Sesame is looking to solve the problem of creating lifelike computers that can see, hear, and collaborate naturally with humans, focusing on making voice companions a part of daily life through vision-based interaction on resource-constrained devices.
Requirements
- Proven experience developing and deploying computer vision ML models on resource-constrained or embedded devices.
- Proficiency in C/C++ as well as Python, with strong experience in deep learning frameworks such as PyTorch, TensorFlow, or Jax.
- Hands-on experience with end-to-end ML workflows, from data capture to on-device deployment.
- Strong grasp of signal processing, vision-based feature extraction, and/or time-series analysis.
- Experience with wearables, cameras, IMUs, or tactile/force sensors.
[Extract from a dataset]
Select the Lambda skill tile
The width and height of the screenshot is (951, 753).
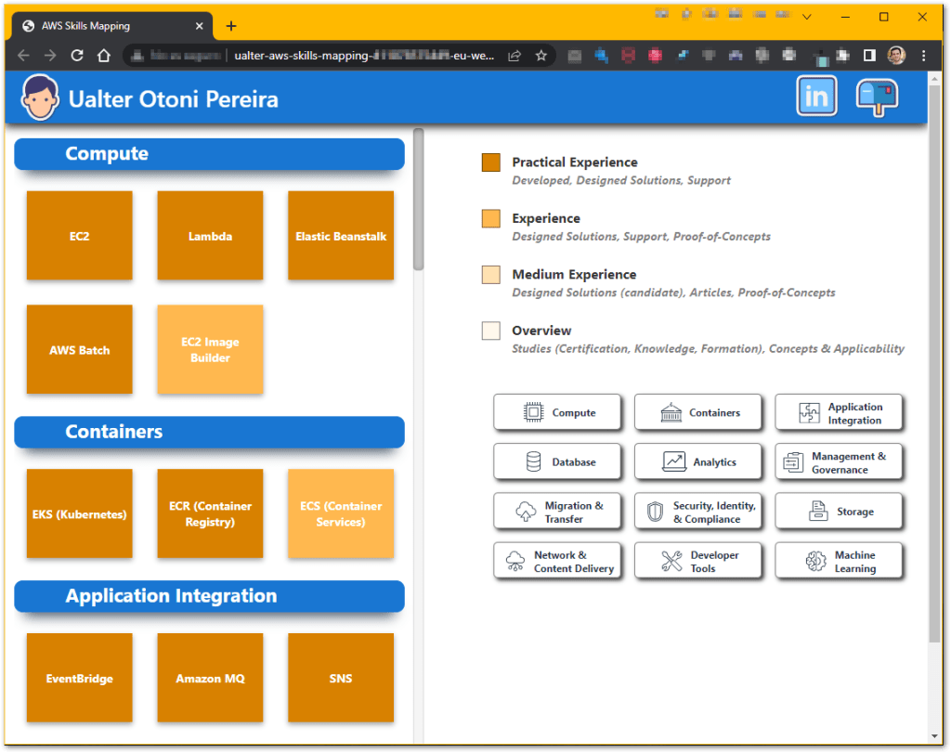click(210, 236)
- Familiarity with synthetic data generation and augmentation techniques.
- Track record of optimizing algorithms for power, latency, and memory footprint.
Responsibilities
- Design, train, and deploy algorithms for computer vision on low-power embedded hardware.
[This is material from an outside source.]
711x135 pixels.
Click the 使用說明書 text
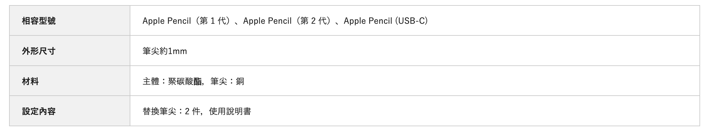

- Adapt and compress larger ML models to fit power, memory, and latency constraints of real-time wearable systems.
- Own the full ML development cycle: system design, data collection & curation, synthetic data generation, model training & evaluation, and on-device optimization.
- Collaborate closely with electrical, mechanical, firmware, and product teams to co-design algorithms and hardware in tandem.
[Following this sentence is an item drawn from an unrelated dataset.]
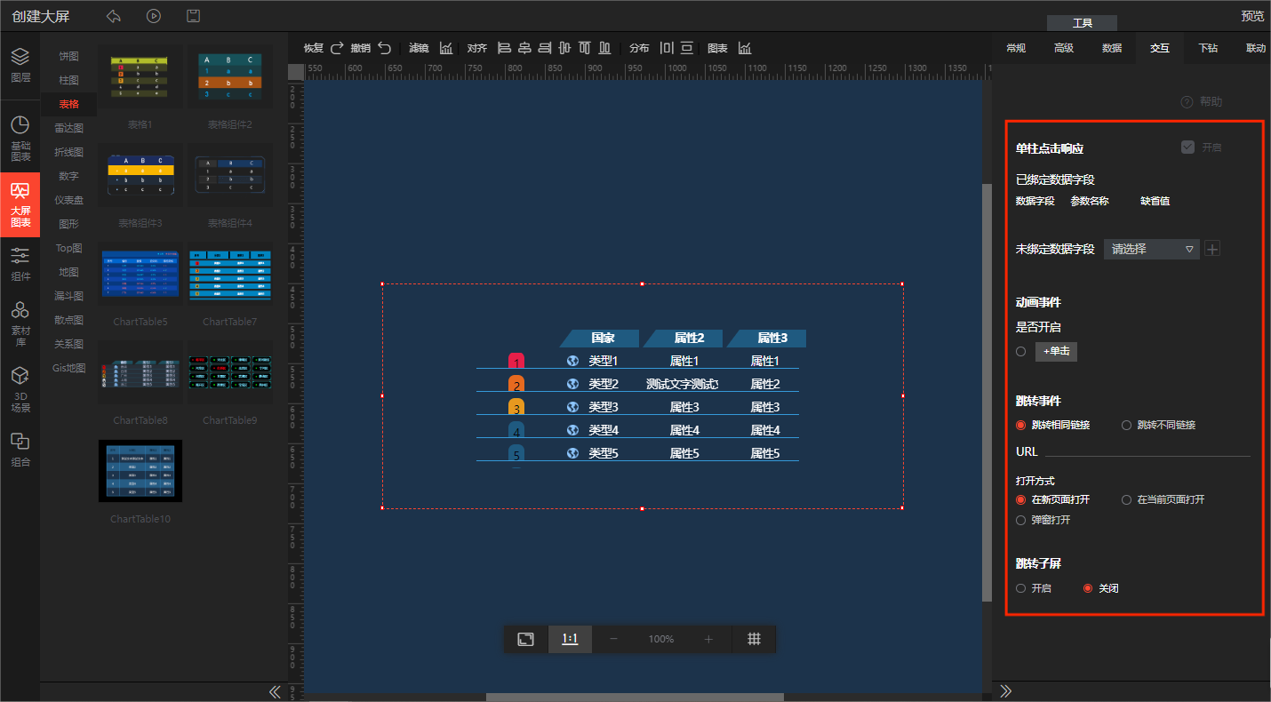Click the align top edges icon

point(585,48)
- Pick promising approaches from the literature to bet on, and create new approaches where necessary to achieve our unique goals.
Other
- 5 years of experience in Software Engineering, ML Research, or related fields.
- Experience working with a high degree of autonomy in ambiguous environments.
- Excellent communication skills and the ability to work collaboratively across disciplines.
- Experience in a startup or fast-moving product environment.
- Experience deploying models in products.